#### SET TASKS
(1) In the Senior Network Engineer job posting below, which tools are named for automating network provisioning, configuration management, and remediation?
(2) Translate this sentence from the Senior Network Engineer job posting into Spanish: "IREN is a leading AI Cloud Service Provider, delivering large-scale GPU clusters for AI training and inference."
(3) Carry the Senior Network Engineer job posting forward from its last line.
#### QUOTED TEXT
IREN is a leading AI Cloud Service Provider, delivering large-scale GPU clusters for AI training and inference. The Senior Network Engineer is responsible for designing, operating, and optimizing high-performance data center networks that power large-scale AI/ML and cloud infrastructure.
Responsibilities:
- Act as a Tier 3 (L3) escalation point for complex network incidents, providing deep technical troubleshooting and root cause analysis beyond Tier 1/2 support
- Partner with Network Operations (Tier 1/2) teams to resolve escalated issues, improve runbooks, and reduce recurring incidents through automation and systemic fixes
- Lead resolution of critical, high-impact network incidents affecting AI/ML workloads, data center operations, and customer environments
- Develop and refine operational procedures, playbooks, and escalation paths to enhance efficiency across Tier 1/2/3 support models
- Identify opportunities to shift-left operational knowledge by mentoring junior engineers and improving observability and tooling
- Maintain accurate network documentation, diagrams, and design standards, supporting compliance and audit requirements
- Optimize network performance for distributed training workloads, including tuning for large flows, incast, and burst traffic patterns
- Support RDMA/RoCEv2 or InfiniBand environments(if applicable), including PFC, ECN, and lossless fabric tuning
- Automate network provisioning, configuration management, and remediation using Python, Ansible, Terraform, or similar tools
Requirements:
- Proven experience operating as a Tier 3 / escalation engineer handling complex, high-impact production issues
- Deep expertise in: Layer 2/3 networking (VLANs, VXLAN, EVPN)
########
#### DATA
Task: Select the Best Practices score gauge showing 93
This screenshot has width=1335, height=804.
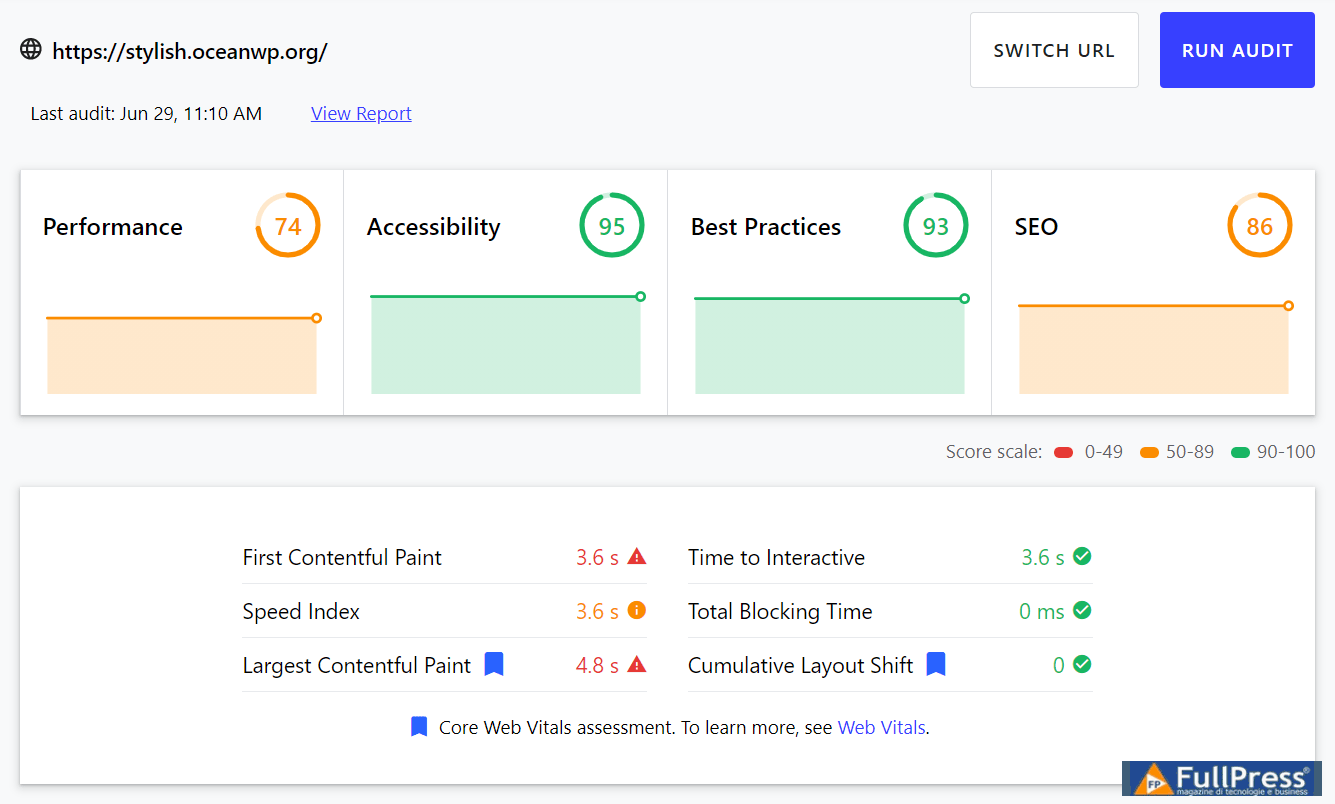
########
#### OUTPUTS FOR THE TASKS
(1) Python, Ansible, Terraform, or similar tools.

(2) IREN es un proveedor líder de servicios de nube de IA que ofrece clústeres de GPU a gran escala para el entrenamiento y la inferencia de IA.

(3)
- Routing protocols (BGP, OSPF, IS-IS)
- Data center fabric design (Clos, ECMP)
- Strong hands-on experience with major networking vendors (e.g., Cisco, Juniper, Arista) and/or open networking platforms
- Experience with network automation and infrastructure-as-code, including scripting in Python and using tools like Ansible or Terraform
- Solid understanding of network performance tuning, including buffer management, queueing, QoS, and congestion control
- Experience with network observability tools (SNMP, streaming telemetry, NetFlow/sFlow, syslog, packet capture/analysis)
- Experience with cloud and hybrid networking, including VPC design, peering, and connectivity to public cloud providers
- Bachelor's degree in Computer Science, Network Engineering, Information Technology, or related field (or equivalent practical experience)
- Familiarity with high-performance networking concepts: RDMA / RoCEv2 (preferred)
- InfiniBand (nice to have)
- DPU/SmartNIC architectures (nice to have)